ENH: Adds sort_values to dask.DataFrame #7286

gerrymanoim · 2021-02-26T22:18:09Z

Closes add support for .sort_values #958
Tests added / passed
Passes black dask / flake8 dask. Running black on core.py and shuffle.py caused large diffs - maybe I have something misconfigured?

As suggested #958 (comment) and #2367, I've pretty much reused the code in set_index and don't mess with the underlying bits. Shared code between set_index and sort_values is in _calculate_divisions.

Implementation caveats:

only single column sorting is supported
only ascending=True is supported

Closes #958

jsignell · 2021-03-01T20:50:05Z

This seems like a reasonable solution to me and I feel like we are open to an implementation of sort_values

code duplication

I'd prefer that this much duplication be abstracted away a bit.

Running black on core.py and shuffle.py caused large diffs - maybe I have something misconfigured?

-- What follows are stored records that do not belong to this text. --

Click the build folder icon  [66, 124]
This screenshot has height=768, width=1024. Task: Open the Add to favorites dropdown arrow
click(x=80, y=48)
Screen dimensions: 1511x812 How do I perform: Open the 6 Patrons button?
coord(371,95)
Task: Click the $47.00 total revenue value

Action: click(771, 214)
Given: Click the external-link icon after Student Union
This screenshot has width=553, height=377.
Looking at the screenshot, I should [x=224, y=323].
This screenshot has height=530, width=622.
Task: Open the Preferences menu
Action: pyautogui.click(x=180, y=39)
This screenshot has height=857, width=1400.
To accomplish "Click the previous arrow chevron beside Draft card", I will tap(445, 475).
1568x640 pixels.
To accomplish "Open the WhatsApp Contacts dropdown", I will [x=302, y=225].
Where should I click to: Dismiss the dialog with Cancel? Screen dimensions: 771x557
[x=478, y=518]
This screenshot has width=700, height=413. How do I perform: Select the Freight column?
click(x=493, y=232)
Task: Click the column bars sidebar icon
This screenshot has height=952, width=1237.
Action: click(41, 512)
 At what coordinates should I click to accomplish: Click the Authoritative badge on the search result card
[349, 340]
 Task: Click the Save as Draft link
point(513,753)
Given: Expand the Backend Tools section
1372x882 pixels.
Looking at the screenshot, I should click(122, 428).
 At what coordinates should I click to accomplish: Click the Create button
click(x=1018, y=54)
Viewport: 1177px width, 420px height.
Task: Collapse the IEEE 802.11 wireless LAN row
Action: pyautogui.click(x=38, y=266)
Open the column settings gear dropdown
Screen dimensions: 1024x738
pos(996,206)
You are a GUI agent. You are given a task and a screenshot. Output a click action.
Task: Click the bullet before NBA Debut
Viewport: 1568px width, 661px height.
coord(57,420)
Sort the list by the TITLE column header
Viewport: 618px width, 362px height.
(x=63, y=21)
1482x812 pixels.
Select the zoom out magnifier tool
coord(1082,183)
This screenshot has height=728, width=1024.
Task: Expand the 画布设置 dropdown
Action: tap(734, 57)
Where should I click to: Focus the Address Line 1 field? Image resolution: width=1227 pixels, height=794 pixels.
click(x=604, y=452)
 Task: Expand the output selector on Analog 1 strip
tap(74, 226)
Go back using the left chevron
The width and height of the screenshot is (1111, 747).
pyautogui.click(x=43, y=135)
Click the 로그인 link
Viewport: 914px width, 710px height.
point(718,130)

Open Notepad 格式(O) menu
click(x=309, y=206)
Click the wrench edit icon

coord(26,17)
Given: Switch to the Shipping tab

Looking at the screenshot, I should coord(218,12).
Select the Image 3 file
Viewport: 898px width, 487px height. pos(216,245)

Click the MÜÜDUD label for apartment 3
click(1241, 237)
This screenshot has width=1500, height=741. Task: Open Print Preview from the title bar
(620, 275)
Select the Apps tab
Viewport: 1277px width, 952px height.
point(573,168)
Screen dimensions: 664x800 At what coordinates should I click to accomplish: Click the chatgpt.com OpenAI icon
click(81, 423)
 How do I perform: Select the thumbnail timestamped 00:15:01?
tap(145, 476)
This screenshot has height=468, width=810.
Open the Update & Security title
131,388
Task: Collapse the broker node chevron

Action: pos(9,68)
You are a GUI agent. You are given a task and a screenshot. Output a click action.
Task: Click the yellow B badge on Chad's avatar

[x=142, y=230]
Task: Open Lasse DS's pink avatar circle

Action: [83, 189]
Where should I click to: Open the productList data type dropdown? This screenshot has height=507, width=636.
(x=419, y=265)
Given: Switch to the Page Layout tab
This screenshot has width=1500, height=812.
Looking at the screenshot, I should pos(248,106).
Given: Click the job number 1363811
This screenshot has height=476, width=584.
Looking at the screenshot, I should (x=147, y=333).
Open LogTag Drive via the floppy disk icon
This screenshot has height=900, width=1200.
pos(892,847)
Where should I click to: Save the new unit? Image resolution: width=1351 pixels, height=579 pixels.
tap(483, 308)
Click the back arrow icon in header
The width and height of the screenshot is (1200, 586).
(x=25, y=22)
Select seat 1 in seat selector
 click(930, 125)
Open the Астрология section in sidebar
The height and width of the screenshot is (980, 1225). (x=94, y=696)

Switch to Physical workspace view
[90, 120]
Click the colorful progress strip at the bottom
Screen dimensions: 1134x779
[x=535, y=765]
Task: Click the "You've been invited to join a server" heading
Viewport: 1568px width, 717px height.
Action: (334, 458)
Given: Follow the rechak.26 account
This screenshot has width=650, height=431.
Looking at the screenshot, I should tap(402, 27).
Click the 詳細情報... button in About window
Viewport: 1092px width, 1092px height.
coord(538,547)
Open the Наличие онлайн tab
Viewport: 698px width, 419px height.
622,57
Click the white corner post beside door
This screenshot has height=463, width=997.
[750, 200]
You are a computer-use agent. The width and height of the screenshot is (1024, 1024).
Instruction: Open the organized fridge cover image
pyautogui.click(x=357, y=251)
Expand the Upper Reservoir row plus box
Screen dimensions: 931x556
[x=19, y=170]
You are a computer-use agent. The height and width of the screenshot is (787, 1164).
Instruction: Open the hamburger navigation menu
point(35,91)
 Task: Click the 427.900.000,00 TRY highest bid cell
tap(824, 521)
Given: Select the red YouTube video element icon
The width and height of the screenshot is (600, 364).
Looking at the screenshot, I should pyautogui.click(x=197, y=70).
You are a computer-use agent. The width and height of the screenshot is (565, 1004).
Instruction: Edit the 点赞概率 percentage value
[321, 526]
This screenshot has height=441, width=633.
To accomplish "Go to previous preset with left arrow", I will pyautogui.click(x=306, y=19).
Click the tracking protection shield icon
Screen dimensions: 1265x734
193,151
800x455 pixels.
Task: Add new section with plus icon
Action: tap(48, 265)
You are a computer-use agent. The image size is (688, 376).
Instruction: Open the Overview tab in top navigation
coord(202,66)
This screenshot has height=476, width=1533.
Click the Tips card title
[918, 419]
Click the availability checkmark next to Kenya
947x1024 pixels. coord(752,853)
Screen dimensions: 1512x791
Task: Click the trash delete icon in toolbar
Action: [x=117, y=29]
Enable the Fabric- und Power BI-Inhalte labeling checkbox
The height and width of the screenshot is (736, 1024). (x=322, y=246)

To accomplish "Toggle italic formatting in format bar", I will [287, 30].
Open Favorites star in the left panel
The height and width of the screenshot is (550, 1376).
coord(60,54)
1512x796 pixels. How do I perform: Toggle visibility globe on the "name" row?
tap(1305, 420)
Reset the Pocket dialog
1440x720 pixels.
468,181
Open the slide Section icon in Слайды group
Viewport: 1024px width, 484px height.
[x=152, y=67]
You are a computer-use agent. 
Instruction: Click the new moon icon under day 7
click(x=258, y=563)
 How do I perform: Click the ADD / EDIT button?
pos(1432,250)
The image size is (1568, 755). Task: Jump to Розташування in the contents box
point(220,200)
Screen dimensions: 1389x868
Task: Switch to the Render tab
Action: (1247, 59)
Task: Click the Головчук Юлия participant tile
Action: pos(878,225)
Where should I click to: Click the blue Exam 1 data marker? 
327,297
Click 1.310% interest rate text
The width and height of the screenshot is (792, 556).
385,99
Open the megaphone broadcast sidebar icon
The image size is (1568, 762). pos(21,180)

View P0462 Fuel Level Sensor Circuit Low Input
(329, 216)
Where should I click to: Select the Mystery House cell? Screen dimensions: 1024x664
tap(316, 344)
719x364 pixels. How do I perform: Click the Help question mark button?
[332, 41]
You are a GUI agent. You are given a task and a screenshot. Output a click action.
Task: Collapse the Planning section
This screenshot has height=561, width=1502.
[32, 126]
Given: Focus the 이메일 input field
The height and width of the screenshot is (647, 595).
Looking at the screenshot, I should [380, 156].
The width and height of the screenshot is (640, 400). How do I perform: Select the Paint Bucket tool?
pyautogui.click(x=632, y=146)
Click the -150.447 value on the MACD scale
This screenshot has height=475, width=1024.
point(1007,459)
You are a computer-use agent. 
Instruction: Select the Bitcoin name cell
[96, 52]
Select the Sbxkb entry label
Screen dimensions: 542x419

We generally use pre-commit to run black. You can read more about how that works here: https://docs.dask.org/en/latest/develop.html#code-formatting

gerrymanoim · 2021-03-01T20:53:23Z

Thanks for the feedback - I'll get this cleaned up.

gerrymanoim · 2021-03-06T21:18:05Z

@jsignell I think this is good to go, let me know if there are changes I should make.

jsignell

There are some lingering issues to be resolved, but this PR is coming along nicely!

dask/dataframe/tests/test_shuffle.py

dask/dataframe/shuffle.py

dask/dataframe/core.py

jsignell · 2021-03-08T14:52:01Z

dask/dataframe/core.py

+        divisions: list, optional
+            Known values on which to separate index values of the partitions.
+            See https://docs.dask.org/en/latest/dataframe-design.html#partitions
+            Defaults to computing this with a single pass over the data. Note
+            that if ``sorted=True``, specified divisions are assumed to match
+            the existing partitions in the data. If ``sorted=False``, you should
+            leave divisions empty and call ``repartition`` after ``set_index``.


This docstring looks copied from set_index and I'm not sure how much of it applies to sort_values. In particular, it is probably safe to assume that the column is not sorted, so I don't think divisions should even be an option in this method.

Yeah - you're right here. I was copying the interface from set_index and this doesn't make sense, removing.

jsignell · 2021-03-08T15:11:22Z

dask/dataframe/shuffle.py

+            divisions = mins + [maxes[-1]]
+            return df.map_partitions(M.sort_values, value)
+    df = rearrange_by_divisions(df, value, divisions)
+    df.divisions = divisions


I don't think you want to set df.divisions to divisions. The output of _calculate_division is the divisions that would be on the sort_by_col if it were the index, but in the case of sort_by_values the column does not become the index, so the divisions in this method are not equivalent to the divisions on the resultant dataframe.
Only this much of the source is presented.